Fitch was one of the early American playwrights to publish his plays. His first work of note was Beau Brummell (1890), set in the English Regency and based on the life of the historical figure. The play became a lucrative showcase for actor Richard Mansfield (1857–1907), who played the title role for the rest of his life. His 1892 play Masked Ball (an adaption from Alexandre Bisson's Le Veglione) was the first time that producer Charles Frohman put Maude Adams with John Drew Jr., a pairing that led to many successes. In 1901, Captain Jinks of the Horse Marines made a star of Ethel Barrymore. "Fitch had a special talent for writing female characters that female stars could act agreeably," theater critic and historian Brooks Atkinson wrote of him in his history of Broadway.

Fitch was renowned in his time for works such as Nathan Hale (1898), The Climbers (1901), The Girl with the Green Eyes (which ran 108 performances at the Savoy Theatre in 1902 and starred Robert Drouet as John Austin), The Woman in the Case (which starred Drouet and ran for 89 performances at the Herald Square Theatre in 1905),The Truth (1907), The City (1909), and Girls (1910). His works were popular on both sides of the Atlantic. His play based on the heroine of John Greenleaf Whittier's poem Barbara Frietchie met with mixed reviews in 1899 because of the romance he added to the tale, but it was revived successfully many times. In 1896, he wrote the lyrics to a popular song Love Makes The World Go 'Round, with an arrangement by William Furst.

In December 1905, Fitch visited novelist Edith Wharton in her Park Avenue apartment to discuss collaborating on a dramatization of her novel The House of Mirth. Wharton was not a fan of Fitch's plays, which she regarded as more commercial than artistic, but knew him to be a consummate professional and the most likely writer to be able to bring Lily Bart's story to the stage. She also enjoyed his ironic sense of humor. (Wharton described her visitor as "a plump showily dressed little man, with his olive complexion and his beautiful Oriental eyes full of wit and understanding.") In the following months, they met in Paris and at the Mount, Wharton's estate in Massachusetts, to work on drafts, with Wharton taking responsibility for the dialogue and Fitch for the plot revisions. At one point, when the work was not going well, Wharton in frustration asked Fitch why he had ever thought her novel could be turned into a successful play. Incredulous, Fitch replied that he never had thought that it was a plausible endeavor. It then became clear, to their amusement, that each had been set up (probably by producer Charles Frohman) to believe that the project had been initiated by the other, and seduced by the thought of working with a famous person in another field, they had each agreed to collaborate. The play was the critical and commercial failure Wharton feared it would be, but the two became good friends.

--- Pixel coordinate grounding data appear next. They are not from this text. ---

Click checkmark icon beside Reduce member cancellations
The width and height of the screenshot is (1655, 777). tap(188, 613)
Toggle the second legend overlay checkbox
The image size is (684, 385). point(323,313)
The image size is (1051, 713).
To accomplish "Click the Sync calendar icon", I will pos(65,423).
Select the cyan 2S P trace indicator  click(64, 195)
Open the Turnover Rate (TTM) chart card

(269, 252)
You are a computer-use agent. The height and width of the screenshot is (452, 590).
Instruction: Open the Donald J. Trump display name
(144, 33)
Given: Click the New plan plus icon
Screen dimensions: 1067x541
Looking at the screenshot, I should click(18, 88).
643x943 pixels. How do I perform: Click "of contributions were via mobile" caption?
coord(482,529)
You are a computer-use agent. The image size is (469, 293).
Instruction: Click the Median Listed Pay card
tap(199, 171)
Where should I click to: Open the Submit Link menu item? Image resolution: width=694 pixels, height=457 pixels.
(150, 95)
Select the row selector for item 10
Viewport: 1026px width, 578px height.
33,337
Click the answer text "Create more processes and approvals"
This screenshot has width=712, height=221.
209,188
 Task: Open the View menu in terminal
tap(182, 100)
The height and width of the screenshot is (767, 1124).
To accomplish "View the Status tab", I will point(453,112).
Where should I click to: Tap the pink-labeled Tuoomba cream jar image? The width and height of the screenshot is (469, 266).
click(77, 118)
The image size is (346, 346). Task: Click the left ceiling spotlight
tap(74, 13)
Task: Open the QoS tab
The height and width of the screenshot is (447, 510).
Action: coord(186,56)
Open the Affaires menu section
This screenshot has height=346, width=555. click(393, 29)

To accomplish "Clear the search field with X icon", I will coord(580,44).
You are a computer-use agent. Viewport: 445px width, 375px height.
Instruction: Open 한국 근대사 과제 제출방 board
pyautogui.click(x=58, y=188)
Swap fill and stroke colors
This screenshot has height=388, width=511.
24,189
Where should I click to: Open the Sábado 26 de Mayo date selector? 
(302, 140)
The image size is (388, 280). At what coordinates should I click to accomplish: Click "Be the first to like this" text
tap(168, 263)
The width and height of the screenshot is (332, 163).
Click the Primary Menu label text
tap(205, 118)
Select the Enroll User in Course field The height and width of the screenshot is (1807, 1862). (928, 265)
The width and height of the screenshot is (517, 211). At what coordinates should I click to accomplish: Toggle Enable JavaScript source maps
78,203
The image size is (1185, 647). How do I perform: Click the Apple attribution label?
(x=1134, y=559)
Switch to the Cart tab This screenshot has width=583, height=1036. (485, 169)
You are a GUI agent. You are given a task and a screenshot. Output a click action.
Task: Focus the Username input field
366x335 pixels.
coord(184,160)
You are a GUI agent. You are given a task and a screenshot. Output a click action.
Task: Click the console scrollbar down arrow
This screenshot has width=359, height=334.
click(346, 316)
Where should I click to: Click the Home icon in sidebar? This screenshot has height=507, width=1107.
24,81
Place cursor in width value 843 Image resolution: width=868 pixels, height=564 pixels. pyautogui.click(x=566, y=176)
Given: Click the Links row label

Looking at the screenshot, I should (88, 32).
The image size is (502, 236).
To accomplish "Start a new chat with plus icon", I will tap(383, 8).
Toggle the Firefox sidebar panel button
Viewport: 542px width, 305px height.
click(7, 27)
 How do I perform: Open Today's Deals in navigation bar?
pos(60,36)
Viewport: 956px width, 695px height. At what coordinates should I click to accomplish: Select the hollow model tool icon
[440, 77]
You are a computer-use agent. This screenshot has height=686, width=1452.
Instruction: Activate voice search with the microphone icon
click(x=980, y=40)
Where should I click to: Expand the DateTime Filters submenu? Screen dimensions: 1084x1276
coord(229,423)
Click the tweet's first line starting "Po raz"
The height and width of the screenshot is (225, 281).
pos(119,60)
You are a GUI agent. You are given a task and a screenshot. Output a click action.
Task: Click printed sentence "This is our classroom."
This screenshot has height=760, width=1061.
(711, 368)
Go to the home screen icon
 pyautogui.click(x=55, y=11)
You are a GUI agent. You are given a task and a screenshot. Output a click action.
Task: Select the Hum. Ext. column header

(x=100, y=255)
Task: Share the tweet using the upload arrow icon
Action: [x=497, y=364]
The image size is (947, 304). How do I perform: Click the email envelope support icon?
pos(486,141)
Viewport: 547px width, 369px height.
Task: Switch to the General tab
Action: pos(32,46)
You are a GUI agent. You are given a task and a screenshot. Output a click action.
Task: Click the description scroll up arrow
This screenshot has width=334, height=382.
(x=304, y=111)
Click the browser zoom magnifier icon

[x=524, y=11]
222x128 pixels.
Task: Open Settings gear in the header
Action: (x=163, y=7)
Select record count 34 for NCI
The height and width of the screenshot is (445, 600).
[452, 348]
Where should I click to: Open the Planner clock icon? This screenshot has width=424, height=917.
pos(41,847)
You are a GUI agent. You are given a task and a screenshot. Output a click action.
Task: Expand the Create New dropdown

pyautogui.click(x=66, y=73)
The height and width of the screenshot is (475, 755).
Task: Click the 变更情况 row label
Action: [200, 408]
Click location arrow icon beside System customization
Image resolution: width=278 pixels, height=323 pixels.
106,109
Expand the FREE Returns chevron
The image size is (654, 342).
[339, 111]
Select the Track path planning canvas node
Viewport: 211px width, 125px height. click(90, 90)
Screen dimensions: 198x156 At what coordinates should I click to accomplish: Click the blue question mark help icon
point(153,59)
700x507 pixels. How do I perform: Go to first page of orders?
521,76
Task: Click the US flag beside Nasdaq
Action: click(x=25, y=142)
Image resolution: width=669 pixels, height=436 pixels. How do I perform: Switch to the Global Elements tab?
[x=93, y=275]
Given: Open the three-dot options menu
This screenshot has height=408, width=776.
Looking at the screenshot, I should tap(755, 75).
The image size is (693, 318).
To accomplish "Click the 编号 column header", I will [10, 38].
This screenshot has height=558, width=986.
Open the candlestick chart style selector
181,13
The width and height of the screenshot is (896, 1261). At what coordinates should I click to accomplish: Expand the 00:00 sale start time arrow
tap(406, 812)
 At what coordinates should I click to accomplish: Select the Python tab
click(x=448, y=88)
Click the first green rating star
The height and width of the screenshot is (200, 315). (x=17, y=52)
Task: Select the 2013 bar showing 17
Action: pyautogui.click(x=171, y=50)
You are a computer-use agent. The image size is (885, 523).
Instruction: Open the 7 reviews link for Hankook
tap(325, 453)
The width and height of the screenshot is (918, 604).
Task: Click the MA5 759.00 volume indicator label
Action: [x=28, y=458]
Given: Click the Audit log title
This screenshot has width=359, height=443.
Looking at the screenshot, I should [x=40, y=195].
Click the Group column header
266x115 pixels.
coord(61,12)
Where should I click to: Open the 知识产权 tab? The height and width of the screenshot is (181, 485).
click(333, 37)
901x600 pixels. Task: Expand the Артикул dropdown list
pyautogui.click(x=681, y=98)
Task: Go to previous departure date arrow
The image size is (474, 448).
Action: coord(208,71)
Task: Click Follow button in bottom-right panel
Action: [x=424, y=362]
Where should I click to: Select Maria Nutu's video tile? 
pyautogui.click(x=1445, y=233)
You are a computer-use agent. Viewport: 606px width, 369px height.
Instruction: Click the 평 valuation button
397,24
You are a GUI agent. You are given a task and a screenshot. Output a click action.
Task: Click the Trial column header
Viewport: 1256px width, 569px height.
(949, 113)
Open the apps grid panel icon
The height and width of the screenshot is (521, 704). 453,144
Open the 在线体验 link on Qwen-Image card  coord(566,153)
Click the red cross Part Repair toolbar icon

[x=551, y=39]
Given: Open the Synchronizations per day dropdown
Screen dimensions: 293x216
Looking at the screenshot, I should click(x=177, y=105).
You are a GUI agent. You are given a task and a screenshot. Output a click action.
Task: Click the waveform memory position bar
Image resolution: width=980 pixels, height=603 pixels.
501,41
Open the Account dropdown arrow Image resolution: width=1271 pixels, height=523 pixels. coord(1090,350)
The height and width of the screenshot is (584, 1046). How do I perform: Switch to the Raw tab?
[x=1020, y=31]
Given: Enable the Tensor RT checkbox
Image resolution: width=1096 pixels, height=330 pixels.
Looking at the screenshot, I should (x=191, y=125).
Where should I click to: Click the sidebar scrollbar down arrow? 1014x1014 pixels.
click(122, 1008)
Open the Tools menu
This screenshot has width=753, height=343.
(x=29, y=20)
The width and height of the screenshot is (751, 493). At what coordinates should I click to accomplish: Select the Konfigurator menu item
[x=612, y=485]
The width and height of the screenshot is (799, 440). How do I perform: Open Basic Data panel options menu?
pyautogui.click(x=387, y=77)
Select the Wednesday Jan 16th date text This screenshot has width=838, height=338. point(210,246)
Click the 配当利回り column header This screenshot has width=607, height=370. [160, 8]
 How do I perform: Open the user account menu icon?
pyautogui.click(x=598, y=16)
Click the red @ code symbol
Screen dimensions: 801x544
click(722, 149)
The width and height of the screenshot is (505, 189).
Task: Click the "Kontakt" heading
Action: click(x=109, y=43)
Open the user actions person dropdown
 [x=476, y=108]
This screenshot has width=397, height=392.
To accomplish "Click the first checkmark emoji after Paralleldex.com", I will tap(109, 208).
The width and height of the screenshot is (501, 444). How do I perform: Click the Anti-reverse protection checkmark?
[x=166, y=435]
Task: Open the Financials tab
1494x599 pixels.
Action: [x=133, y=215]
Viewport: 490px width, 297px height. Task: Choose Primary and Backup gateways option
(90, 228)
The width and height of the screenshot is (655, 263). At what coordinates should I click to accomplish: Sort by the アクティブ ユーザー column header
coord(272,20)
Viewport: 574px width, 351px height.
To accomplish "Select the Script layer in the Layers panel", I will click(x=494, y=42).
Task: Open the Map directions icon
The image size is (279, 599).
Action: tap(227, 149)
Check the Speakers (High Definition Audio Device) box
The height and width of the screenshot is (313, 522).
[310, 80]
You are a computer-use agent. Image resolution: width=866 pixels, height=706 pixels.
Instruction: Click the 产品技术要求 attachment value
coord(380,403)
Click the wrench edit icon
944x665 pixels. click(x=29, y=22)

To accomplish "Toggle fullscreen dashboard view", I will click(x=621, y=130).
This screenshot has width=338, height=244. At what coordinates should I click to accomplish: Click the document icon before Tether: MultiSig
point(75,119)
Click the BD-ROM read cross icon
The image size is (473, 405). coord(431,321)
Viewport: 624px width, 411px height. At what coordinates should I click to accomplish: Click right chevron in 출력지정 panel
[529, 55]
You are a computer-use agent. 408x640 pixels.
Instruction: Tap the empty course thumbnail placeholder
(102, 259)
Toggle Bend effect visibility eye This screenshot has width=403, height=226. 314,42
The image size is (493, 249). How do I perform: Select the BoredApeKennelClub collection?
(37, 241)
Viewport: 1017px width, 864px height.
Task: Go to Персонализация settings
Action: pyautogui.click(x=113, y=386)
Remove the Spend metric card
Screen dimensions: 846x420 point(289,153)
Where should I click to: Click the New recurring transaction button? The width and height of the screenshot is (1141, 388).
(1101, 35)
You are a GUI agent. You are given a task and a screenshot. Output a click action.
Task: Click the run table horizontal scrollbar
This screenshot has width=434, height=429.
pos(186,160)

Fitch's career spanned a brief two decades, but he earned upwards of $250,000 from his plays at a time when a dollar per day was the working wage. He directed a few of his plays and was involved in the production of all of them. He was the first American playwright to be taken seriously, and at one time, managed to have five plays running simultaneously on Broadway. "Once Clyde Fitch got his foot in the door," Brooks Atkinson wrote. "He dominated Broadway drama."

A generous host with an engaging personality, Fitch was renowned as a raconteur. His invitations to Quiet Corner, his estate in Greenwich, Connecticut, were much sought-after. He was a close friend of designer Elsie de Wolfe, who helped him find many of the furnishings for his Connecticut mansion, Manhattan townhouse, and other residences. At one point, she said "He knows more about women than most women know about themselves." About his taste for luxury and his work habits, a friend remarked "He lives like sultan and works like a dock laborer on an eighteen-hour shift."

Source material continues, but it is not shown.